Milei le da poder a Quirno para controlar todo lo que se gestione con el exterior
¿Qué cambia para los organismos públicos con el nuevo poder que Milei le dio a Quirno sobre las gestiones internacionales? El decreto ya tiene fecha de entrada en vigencia y un detalle clave que casi nadie vio.
El gobierno de Javier Milei profundizó su estrategia soberanista sobre las Islas Malvinas y otorgó al Ministerio de Relaciones Exteriores, a cargo de Pablo Quirno, la facultad de intervenir en cualquier gestión ante autoridades extranjeras, entidades intergubernamentales y organismos internacionales. La medida, formalizada a través del Decreto 983/2026, establece una nueva estructura legal para supervisar y coordinar todas las actividades internacionales de la Administración Pública Nacional.
La iniciativa apunta a garantizar la "coherencia" y "uniformidad" de la acción exterior argentina en el marco del proceso de reinserción política y económica global. En sus considerandos, la normativa subraya la necesidad de "evitar posturas o gestiones unilaterales" que puedan perjudicar el posicionamiento internacional del país o vulnerar las directrices fijadas por el Poder Ejecutivo.
Malvinas, el eje del decreto
Un punto central de la norma es la defensa de los derechos soberanos sobre el Atlántico Sur. El texto cita de forma directa la Disposición Transitoria Primera de la Constitución Nacional y recuerda que "La Nación Argentina ratifica su legítima e imprescriptible soberanía sobre las Islas Malvinas, Georgias del Sur y Sandwich del Sur y los espacios marítimos e insulares correspondientes, por ser parte integrante del territorio nacional".
"La recuperación de dichos territorios y el ejercicio pleno de la soberanía, respetando el modo de vida de sus habitantes, y conforme a los principios del derecho internacional, constituyen un objetivo permanente e irrenunciable del pueblo argentino", agrega el decreto firmado por Milei y el ministro de Defensa, Carlos Presti.
Obligaciones para los organismos públicos
Según el articulado, todas las jurisdicciones alcanzadas por el artículo 8°, inciso a) de la Ley N° 24.156 deberán informar fehacientemente a la Cancillería sobre reuniones, negociaciones, comunicaciones o suscripciones de acuerdos, actas y memorandos de entendimiento con actores extranjeros que puedan generar consecuencias políticas o jurídicas para la Nación.
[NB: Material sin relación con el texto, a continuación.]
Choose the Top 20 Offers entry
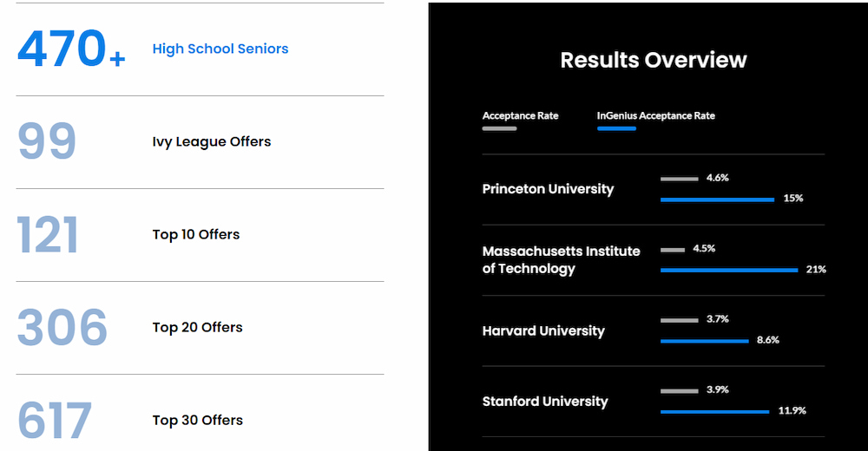This screenshot has height=451, width=868. [197, 327]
Cada organismo deberá designar a un funcionario como "enlace" institucional para canalizar esa información.
En situaciones estratégicas o de alta sensibilidad, las reparticiones podrán requerir la asistencia directa de diplomáticos del Servicio Exterior de la Nación, o la propia Cancillería podrá proponer su intervención especializada. El decreto aclara que esta coordinación no altera la dependencia jerárquica o funcional de los agentes ni sustituye las competencias específicas de cada área estatal.
Advertencias y límites
Si el Ministerio de Relaciones Exteriores detecta que una actividad proyectada por un organismo público puede afectar negociaciones diplomáticas en curso, lineamientos de política exterior o los reclamos de soberanía sobre las Islas Malvinas y espacios marítimos circundantes, estará facultado para emitir advertencias, recomendaciones u orientaciones debidamente fundadas. Esas observaciones serán notificadas a la repartición correspondiente y, en asuntos de especial trascendencia, elevadas a la máxima autoridad institucional para su consideración.
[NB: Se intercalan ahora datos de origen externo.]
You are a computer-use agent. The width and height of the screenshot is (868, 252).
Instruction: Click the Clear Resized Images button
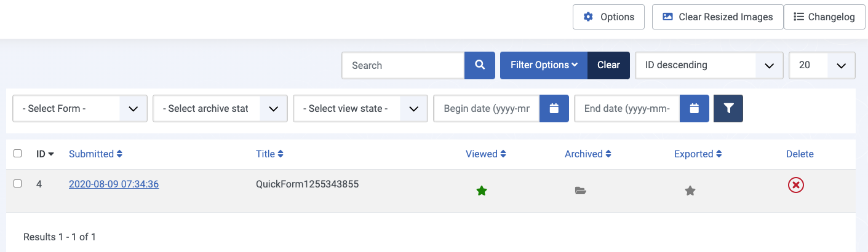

No obstante, el decreto aclara formalmente que la intervención o recomendación de la Cancillería no implicará una "aprobación, autorización, validación jurídica, presupuestaria, técnica o sustantiva" de las actuaciones del organismo interviniente.
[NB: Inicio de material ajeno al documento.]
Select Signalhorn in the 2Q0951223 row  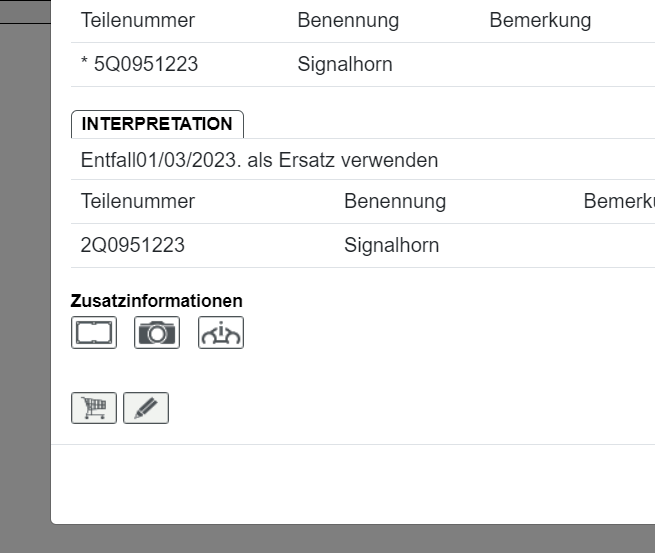(391, 245)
El esquema regulatorio establece una excepción explícita para las gestiones ante organismos financieros internacionales y bancos multilaterales de desarrollo, siempre que se circunscriban exclusivamente a aspectos financieros, crediticios, presupuestarios o de ejecución técnica de programas. También especifica que el intercambio de información mantendrá el resguardo correspondiente cuando apliquen regímenes especiales de confidencialidad o secreto legal.
Con la publicación oficial del Decreto 983/2026, el Sistema de Articulación de la Política Exterior entrará formalmente en vigencia a partir del 12 de septiembre de 2026. La Cancillería quedará a cargo del dictado de las normas complementarias y operativas para su puesta en marcha.